-- INFORMATION SHOWN --
*** Begin section ***

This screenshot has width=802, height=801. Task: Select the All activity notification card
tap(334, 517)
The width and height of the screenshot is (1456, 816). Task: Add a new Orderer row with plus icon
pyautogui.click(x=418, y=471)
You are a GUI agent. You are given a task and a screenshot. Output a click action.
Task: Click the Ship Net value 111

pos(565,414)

*** End section ***
*** Begin section ***

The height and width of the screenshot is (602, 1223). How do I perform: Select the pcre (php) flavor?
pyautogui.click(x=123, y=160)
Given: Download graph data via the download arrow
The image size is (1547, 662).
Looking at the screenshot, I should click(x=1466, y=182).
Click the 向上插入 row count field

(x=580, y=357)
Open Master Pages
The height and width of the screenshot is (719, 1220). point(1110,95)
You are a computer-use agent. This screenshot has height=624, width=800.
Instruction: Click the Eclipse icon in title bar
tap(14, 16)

*** End section ***

-- WHAT YOU SHOULD DO --
Please find all lines of the entries that hold the string "agent" and copy them.

-- RESULT OF THE EXERCISE --
You are a GUI agent. You are given a task and a screenshot. Output a click action.
You are a computer-use agent. This screenshot has height=624, width=800.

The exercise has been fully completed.